§ **Activity**:
Pull each line containing "below" out of the data and copy it.

━━━━━ The records ━━━━━

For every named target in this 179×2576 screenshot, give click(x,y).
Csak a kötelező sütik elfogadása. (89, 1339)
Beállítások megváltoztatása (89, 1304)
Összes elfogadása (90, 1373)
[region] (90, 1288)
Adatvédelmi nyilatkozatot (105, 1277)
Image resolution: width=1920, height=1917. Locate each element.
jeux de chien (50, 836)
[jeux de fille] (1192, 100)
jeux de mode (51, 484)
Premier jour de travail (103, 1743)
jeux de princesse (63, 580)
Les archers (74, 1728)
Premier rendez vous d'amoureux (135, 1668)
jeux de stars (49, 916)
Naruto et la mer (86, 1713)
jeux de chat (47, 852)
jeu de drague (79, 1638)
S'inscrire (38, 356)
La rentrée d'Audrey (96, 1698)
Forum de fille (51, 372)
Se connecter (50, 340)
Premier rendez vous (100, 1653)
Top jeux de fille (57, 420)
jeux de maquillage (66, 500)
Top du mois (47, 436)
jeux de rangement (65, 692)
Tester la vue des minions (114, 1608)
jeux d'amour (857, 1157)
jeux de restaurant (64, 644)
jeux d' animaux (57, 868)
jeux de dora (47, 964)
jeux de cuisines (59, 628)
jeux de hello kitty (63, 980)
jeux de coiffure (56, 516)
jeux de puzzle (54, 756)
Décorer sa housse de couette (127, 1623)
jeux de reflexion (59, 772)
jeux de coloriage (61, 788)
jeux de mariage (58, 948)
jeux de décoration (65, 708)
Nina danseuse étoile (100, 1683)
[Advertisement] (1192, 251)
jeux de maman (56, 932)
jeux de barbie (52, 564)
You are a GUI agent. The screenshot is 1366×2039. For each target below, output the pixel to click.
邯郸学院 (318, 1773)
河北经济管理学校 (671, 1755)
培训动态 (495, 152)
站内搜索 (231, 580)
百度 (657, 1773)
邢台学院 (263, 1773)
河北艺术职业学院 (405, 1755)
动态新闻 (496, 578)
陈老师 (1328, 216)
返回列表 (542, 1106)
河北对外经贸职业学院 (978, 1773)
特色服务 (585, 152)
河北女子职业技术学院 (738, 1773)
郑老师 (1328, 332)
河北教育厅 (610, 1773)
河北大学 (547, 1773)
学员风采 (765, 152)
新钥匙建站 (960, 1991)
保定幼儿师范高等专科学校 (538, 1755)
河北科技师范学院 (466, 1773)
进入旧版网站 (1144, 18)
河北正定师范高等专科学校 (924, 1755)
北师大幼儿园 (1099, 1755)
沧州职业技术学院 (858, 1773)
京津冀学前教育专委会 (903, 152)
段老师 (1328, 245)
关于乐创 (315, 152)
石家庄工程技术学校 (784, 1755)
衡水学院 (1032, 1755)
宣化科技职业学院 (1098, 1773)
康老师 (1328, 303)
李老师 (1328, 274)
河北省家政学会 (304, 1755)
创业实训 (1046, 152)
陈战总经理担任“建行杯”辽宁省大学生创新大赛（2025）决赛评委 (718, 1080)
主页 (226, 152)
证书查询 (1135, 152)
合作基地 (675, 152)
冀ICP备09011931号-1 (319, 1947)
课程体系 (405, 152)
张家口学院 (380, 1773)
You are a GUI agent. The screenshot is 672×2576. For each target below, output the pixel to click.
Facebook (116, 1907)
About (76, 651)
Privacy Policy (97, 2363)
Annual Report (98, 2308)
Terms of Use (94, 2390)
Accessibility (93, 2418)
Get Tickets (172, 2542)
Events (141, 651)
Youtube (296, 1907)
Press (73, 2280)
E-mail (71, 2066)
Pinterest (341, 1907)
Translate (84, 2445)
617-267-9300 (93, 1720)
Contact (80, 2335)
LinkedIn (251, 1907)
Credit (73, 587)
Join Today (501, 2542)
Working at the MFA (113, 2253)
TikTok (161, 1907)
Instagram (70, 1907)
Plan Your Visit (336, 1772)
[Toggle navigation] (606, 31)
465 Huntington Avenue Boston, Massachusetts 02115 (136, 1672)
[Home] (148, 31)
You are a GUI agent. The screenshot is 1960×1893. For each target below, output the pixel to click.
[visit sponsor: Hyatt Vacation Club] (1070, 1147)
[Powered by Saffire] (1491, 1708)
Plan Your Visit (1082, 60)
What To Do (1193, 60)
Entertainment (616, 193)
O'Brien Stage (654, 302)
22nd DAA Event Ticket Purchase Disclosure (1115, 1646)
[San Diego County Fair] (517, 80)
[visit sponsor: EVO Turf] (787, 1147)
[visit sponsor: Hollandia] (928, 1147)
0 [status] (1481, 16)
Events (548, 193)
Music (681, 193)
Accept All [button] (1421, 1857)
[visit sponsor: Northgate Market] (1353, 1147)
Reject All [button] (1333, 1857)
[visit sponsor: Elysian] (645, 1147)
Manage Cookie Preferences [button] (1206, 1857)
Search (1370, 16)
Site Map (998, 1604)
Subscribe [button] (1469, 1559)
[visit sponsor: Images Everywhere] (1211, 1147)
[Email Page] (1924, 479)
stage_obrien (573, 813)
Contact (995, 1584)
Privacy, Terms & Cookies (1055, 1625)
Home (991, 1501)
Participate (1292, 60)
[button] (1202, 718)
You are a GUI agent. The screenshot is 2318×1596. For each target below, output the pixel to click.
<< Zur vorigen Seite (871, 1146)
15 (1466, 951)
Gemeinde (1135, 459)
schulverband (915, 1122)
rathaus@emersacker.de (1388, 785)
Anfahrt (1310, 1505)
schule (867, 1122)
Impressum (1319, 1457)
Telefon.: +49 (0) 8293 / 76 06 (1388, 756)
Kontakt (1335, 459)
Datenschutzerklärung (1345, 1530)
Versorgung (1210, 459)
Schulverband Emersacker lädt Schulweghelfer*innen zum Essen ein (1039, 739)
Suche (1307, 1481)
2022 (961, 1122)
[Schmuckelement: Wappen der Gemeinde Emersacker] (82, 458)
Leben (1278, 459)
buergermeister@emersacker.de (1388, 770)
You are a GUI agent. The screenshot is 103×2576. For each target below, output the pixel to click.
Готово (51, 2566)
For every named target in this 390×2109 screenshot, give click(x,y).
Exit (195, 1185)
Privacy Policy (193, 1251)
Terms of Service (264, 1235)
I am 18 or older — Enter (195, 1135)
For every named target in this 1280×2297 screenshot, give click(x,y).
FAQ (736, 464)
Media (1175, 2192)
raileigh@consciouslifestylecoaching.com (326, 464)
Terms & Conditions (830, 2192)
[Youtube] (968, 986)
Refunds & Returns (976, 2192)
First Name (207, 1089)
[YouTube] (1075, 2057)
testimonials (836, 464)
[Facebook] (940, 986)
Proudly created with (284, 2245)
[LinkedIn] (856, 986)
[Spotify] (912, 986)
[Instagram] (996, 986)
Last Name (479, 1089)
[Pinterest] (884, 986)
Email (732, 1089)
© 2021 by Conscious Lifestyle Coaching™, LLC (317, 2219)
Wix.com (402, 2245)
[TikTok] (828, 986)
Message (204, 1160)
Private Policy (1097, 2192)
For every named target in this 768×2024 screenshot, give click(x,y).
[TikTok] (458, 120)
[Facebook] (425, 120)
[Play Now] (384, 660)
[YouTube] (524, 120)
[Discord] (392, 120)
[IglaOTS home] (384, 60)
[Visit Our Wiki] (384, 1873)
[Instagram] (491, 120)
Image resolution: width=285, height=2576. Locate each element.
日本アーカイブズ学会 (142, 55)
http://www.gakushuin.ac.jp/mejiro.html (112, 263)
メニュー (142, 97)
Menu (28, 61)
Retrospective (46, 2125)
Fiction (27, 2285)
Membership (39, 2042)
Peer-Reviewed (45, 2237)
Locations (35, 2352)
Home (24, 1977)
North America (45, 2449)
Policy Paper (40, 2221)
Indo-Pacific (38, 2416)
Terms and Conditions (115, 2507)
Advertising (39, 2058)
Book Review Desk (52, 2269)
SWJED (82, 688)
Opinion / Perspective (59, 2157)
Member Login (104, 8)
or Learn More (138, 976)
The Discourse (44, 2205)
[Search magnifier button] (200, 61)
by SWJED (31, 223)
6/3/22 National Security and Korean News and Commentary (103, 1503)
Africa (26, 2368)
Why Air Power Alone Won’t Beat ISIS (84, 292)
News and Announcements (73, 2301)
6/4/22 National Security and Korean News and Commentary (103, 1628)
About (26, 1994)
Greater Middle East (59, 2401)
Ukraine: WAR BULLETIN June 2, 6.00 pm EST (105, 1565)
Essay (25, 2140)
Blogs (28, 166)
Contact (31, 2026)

━━━━━

§ **Solution to this exercise**:
You are a GUI agent. The screenshot is 1366×2039. For each target below, output the pixel to click.
You are a GUI agent. The screenshot is 672×2576. For each target below, output the pixel to click.
You are a GUI agent. The screenshot is 1960×1893. For each target below, output the pixel to click.
You are a GUI agent. The screenshot is 2318×1596. For each target below, output the pixel to click.
You are a GUI agent. The screenshot is 103×2576. For each target below, output the pixel to click.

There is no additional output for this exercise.